Exercise. Please copy word for word the stretch of the listing from its very beginning through the line containing "center [1770, 72].", keeping both ends.

Dataset records.
- - - -

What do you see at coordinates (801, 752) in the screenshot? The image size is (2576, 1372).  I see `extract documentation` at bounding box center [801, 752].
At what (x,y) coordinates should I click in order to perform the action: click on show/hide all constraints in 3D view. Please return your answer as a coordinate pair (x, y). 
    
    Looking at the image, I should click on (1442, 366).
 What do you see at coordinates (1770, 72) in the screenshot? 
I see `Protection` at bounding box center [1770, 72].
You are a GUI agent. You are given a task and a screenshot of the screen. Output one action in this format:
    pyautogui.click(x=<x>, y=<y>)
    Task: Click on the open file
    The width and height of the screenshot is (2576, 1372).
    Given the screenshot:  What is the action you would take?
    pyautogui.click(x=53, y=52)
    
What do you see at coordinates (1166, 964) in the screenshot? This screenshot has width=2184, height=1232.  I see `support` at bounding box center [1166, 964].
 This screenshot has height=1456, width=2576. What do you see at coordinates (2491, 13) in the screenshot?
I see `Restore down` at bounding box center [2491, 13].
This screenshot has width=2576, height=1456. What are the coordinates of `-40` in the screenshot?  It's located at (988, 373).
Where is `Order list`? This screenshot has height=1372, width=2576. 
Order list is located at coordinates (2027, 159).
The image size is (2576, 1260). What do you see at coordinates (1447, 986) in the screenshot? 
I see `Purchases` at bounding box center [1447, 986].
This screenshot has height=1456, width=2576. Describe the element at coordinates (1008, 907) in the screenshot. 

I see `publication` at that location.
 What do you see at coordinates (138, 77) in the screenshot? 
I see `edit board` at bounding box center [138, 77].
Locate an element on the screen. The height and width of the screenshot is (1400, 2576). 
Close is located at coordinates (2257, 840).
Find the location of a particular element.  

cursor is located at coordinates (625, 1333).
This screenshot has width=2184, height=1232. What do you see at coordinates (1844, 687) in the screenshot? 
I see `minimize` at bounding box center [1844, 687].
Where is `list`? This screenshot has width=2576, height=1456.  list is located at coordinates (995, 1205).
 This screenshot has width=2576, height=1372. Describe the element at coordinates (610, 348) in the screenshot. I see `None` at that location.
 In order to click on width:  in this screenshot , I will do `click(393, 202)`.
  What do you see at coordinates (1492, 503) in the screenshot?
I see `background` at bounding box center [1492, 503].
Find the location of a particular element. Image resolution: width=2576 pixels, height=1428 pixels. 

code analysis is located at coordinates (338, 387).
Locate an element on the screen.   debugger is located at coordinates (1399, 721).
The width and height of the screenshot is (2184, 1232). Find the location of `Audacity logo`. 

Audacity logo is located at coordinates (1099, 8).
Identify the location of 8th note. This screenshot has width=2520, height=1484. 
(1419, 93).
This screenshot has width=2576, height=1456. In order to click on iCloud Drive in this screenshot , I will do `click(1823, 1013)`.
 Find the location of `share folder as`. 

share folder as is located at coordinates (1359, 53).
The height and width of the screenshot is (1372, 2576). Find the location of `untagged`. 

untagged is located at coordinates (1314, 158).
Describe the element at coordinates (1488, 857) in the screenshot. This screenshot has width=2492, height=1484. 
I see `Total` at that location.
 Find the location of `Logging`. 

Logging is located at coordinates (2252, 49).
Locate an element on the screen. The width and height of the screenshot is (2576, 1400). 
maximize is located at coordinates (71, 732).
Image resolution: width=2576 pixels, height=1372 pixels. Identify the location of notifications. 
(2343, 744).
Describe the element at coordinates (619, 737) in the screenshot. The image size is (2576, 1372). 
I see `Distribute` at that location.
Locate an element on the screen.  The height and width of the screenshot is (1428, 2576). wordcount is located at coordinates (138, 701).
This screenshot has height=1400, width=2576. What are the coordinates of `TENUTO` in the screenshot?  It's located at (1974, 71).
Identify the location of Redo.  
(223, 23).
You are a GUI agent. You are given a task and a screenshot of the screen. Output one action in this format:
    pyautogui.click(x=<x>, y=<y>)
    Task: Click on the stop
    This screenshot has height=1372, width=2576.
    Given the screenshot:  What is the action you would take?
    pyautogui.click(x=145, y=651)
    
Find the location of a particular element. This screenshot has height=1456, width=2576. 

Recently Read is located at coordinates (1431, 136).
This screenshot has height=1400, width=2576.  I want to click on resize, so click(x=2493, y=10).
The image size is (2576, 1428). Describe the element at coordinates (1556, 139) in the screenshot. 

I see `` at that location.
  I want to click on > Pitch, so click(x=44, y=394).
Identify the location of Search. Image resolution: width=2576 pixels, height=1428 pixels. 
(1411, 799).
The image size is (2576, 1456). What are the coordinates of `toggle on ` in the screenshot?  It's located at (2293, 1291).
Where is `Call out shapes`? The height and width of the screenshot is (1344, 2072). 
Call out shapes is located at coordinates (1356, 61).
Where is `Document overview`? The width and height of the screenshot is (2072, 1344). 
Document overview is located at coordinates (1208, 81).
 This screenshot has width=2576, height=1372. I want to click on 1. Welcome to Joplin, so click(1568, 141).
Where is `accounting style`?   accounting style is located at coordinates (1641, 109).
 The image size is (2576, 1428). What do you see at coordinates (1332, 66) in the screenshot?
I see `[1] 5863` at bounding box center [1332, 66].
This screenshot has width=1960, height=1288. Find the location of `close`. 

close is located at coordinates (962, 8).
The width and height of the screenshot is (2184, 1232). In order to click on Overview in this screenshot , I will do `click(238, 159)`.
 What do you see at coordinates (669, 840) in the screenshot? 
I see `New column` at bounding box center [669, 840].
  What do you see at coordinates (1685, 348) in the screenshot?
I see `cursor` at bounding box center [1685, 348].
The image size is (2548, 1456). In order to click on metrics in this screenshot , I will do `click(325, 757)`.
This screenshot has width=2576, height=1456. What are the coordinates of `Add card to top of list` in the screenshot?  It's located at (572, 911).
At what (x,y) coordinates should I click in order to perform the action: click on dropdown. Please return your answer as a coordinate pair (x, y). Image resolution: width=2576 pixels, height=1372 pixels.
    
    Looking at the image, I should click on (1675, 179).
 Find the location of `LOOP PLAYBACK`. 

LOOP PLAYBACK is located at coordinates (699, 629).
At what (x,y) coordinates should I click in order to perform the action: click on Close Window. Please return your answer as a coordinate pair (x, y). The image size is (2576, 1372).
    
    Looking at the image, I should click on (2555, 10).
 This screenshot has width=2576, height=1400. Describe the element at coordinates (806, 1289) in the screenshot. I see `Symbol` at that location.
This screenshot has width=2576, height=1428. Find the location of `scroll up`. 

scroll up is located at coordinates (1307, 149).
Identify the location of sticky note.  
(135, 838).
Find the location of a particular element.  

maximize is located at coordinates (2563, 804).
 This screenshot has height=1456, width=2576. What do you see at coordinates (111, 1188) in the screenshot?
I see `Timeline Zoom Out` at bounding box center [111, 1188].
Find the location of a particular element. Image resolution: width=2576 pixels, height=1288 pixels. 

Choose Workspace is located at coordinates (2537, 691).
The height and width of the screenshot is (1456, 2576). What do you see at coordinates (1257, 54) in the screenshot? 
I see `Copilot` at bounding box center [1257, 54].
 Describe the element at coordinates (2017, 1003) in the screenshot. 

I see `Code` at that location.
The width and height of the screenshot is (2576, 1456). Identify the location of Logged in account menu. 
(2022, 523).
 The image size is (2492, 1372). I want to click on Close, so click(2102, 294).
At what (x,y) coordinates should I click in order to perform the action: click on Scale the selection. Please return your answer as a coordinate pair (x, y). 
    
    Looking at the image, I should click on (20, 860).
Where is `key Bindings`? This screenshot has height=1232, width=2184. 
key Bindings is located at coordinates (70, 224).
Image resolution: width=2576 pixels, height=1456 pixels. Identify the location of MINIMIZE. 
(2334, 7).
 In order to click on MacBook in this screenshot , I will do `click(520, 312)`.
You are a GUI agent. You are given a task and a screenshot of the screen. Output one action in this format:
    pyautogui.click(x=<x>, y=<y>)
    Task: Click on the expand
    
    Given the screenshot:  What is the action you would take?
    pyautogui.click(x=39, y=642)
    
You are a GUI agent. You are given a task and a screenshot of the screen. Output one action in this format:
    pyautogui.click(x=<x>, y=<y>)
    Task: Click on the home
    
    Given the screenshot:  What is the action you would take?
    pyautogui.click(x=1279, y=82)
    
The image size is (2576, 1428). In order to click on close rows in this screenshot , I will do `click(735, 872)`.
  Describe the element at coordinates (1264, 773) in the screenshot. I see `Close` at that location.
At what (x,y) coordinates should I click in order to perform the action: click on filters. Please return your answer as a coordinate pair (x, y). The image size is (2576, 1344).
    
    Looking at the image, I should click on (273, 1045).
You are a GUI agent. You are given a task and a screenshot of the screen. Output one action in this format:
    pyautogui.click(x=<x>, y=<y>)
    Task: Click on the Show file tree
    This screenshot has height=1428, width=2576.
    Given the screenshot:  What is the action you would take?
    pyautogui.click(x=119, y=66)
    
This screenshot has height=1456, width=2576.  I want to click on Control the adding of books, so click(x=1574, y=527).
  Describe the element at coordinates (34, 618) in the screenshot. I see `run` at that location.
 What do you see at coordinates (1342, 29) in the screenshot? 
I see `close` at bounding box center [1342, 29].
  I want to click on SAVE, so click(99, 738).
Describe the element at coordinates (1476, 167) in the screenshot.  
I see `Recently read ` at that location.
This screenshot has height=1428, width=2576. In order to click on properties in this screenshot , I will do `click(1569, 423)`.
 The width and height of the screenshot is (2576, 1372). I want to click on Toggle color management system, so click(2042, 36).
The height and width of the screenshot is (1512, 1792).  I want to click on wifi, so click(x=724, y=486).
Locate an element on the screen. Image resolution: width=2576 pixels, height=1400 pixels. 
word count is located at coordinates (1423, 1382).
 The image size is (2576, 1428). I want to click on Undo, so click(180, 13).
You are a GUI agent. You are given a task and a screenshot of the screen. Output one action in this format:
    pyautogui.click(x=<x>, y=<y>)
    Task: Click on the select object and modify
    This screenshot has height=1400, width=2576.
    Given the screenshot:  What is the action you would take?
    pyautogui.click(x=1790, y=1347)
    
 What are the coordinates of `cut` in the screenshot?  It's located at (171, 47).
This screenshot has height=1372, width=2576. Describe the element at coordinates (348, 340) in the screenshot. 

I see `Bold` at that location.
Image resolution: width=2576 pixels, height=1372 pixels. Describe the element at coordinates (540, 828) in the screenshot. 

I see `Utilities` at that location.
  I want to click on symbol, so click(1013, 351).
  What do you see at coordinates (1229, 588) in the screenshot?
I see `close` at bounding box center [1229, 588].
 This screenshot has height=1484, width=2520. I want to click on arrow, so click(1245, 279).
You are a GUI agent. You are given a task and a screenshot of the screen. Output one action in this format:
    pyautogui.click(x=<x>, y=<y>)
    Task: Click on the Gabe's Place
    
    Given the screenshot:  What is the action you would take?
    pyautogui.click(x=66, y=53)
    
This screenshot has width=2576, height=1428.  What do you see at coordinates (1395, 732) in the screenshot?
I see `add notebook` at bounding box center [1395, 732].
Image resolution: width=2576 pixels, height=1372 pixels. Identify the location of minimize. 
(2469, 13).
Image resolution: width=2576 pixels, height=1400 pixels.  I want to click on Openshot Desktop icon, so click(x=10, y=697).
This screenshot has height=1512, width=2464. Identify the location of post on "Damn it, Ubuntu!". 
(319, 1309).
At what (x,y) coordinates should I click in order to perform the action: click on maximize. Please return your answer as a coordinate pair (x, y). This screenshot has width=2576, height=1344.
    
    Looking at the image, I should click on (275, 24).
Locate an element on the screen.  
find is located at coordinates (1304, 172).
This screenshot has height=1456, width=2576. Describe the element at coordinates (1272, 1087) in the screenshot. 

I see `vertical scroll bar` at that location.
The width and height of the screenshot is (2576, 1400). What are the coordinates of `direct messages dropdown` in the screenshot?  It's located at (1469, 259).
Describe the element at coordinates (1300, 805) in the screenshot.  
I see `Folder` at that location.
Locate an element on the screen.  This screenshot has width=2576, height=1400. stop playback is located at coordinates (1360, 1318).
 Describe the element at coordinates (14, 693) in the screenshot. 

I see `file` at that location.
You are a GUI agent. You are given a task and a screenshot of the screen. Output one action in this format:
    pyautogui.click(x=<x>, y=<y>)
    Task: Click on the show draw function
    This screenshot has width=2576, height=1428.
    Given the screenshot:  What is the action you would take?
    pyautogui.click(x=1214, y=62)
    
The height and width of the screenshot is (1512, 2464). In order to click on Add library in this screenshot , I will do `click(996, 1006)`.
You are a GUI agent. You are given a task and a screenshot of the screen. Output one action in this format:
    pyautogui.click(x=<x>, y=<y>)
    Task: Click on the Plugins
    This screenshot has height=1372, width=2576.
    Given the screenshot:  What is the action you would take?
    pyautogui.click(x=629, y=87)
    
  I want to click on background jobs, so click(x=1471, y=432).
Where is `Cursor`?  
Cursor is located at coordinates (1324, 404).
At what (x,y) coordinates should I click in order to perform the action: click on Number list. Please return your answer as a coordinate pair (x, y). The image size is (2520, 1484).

- - - -

Exercise result.
What do you see at coordinates (801, 752) in the screenshot? The image size is (2576, 1372).  I see `extract documentation` at bounding box center [801, 752].
At what (x,y) coordinates should I click in order to perform the action: click on show/hide all constraints in 3D view. Please return your answer as a coordinate pair (x, y). 
    
    Looking at the image, I should click on (1442, 366).
 What do you see at coordinates (1770, 72) in the screenshot? 
I see `Protection` at bounding box center [1770, 72].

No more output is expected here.